By using the app, the information could be captured quickly and sent to the medical centre as well as be recorded on a central database, which could be used by the government and NGOs, for example.

Hofmeyr said people who had come into contact with someone with Ebola were quarantined, often at home. These people often needed food or other items to be brought to them in a safe way.

The app was being used to remind NGOs of which houses to visit and when.

Journey funded all the development and was providing the app free of charge, but more phones were needed to provide further assistance.

Meanwhile, Facebook was stepping up its efforts to fight Ebola by adding a button designed to make it easier for its users to donate to charities battling the disease.

The social media company was deploying 100 satellite communication terminals to boost internet and phone services to affected areas in West Africa, where the disease has killed nearly 5 000 people.

The programmes come on the heels of a $25-million (R278m) donation last month by chief executive Mark Zuckerberg and his wife, Priscilla Chan, to the Centres for Disease Control and Prevention toward the Ebola response.

Facebook Inc said that, in the coming week, its users would see an option to donate to three nonprofits fighting Ebola. The groups are the International Medical Corps, the International Federation of Red Cross and Red Crescent Societies, and Save the Children.

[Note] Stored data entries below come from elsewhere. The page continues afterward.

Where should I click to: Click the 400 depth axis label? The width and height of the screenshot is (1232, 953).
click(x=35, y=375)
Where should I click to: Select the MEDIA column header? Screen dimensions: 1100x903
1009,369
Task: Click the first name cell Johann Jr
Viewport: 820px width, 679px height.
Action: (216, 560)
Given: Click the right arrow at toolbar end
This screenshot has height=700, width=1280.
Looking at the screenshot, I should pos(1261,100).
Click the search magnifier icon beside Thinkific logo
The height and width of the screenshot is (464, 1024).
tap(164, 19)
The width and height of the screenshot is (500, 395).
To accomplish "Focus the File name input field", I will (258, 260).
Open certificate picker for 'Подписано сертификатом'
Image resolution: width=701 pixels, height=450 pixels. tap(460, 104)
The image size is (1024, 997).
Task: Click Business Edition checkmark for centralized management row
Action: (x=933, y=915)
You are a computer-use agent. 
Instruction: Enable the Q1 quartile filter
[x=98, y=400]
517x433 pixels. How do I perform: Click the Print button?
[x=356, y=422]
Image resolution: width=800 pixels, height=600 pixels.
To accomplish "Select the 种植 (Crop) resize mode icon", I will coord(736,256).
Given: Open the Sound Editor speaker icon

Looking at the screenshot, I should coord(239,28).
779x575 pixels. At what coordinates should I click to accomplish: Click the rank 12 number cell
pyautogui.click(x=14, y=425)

Facebook said it chose charities that worked on the ground and were able to accept money globally.

 

Facebook is hoping its donation button will increase the money going toward Ebola response efforts. Ebola aid donations have lagged behind large natural disasters such as Typhoon Haiyan in the Philippines last year and the earthquake in Haiti four years ago.

So far, the American Red Cross has raised nearly $3.7m for Ebola relief. In comparison, it received $486m after the Haiti earthquake and more than $88m in the aftermath of Typhoon Haiyan.